Work task - Restate word for word the lines of the entries below, starting with the line that holds "Hüte (96, 1256)" and ending with the line that holds "今日 (811, 174)", and no others.

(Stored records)
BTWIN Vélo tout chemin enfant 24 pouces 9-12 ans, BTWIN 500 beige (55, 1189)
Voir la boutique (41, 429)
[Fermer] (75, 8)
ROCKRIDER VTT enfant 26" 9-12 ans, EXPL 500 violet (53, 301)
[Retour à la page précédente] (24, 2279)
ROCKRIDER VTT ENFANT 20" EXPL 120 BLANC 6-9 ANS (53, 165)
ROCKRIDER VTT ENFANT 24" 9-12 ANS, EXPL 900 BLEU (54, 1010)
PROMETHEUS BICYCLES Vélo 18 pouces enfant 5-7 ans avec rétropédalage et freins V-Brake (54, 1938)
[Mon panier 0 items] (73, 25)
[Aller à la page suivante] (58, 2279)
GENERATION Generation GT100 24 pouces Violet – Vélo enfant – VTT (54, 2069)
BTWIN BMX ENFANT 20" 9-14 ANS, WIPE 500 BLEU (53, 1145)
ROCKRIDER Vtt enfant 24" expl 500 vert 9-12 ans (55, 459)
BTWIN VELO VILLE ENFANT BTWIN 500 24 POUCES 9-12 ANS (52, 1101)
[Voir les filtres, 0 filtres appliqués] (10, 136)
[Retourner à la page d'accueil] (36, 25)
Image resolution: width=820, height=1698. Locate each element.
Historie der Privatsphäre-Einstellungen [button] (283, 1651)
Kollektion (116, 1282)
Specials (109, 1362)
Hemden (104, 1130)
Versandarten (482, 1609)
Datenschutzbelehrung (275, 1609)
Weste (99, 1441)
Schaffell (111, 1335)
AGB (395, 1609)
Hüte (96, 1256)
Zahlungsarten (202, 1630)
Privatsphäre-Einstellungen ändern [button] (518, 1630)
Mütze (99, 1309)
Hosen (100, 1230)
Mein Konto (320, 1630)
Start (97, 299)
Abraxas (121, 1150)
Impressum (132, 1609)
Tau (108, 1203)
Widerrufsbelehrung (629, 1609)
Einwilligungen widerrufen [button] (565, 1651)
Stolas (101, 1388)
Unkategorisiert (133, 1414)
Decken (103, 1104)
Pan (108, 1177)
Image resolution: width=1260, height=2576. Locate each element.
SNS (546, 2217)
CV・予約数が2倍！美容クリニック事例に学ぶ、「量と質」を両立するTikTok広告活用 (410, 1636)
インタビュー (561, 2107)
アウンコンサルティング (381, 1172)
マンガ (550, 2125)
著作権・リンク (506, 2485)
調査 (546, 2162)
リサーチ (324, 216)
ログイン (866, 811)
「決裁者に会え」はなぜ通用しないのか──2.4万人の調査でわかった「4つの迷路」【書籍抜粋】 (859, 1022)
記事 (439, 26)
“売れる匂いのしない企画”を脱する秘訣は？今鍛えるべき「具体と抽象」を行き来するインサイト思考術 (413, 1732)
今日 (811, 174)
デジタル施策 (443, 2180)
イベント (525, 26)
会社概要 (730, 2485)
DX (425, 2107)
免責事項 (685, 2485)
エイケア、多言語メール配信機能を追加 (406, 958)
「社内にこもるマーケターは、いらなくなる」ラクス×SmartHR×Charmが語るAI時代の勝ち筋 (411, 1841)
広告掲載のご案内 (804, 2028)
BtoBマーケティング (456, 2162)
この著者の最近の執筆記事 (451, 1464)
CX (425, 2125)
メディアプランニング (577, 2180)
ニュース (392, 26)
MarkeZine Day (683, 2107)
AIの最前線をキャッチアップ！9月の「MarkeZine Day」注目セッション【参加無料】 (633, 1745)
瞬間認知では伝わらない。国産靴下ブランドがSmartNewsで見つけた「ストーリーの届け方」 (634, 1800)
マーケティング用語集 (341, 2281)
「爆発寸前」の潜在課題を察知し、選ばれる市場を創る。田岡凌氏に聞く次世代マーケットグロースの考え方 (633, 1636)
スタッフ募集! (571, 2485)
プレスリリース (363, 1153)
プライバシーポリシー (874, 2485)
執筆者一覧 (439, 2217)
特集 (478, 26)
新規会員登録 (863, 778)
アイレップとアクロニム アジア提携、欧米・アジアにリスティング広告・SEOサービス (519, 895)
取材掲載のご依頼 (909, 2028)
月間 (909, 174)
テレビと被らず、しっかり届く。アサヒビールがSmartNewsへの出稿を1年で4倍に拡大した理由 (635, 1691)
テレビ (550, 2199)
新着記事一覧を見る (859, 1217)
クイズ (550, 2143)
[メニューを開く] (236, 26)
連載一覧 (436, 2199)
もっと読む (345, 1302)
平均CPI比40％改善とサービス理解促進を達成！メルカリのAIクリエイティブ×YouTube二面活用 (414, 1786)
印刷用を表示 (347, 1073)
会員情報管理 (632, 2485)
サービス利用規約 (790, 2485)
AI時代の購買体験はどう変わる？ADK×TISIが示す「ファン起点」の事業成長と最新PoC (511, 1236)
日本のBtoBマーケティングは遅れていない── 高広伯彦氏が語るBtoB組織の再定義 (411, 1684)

Solution for this problem -
Hüte (96, 1256)
Zahlungsarten (202, 1630)
Privatsphäre-Einstellungen ändern [button] (518, 1630)
Mütze (99, 1309)
Hosen (100, 1230)
Mein Konto (320, 1630)
Start (97, 299)
Abraxas (121, 1150)
Impressum (132, 1609)
Tau (108, 1203)
Widerrufsbelehrung (629, 1609)
Einwilligungen widerrufen [button] (565, 1651)
Stolas (101, 1388)
Unkategorisiert (133, 1414)
Decken (103, 1104)
Pan (108, 1177)
Image resolution: width=1260, height=2576. Locate each element.
SNS (546, 2217)
CV・予約数が2倍！美容クリニック事例に学ぶ、「量と質」を両立するTikTok広告活用 (410, 1636)
インタビュー (561, 2107)
アウンコンサルティング (381, 1172)
マンガ (550, 2125)
著作権・リンク (506, 2485)
調査 (546, 2162)
リサーチ (324, 216)
ログイン (866, 811)
「決裁者に会え」はなぜ通用しないのか──2.4万人の調査でわかった「4つの迷路」【書籍抜粋】 (859, 1022)
記事 (439, 26)
“売れる匂いのしない企画”を脱する秘訣は？今鍛えるべき「具体と抽象」を行き来するインサイト思考術 (413, 1732)
今日 (811, 174)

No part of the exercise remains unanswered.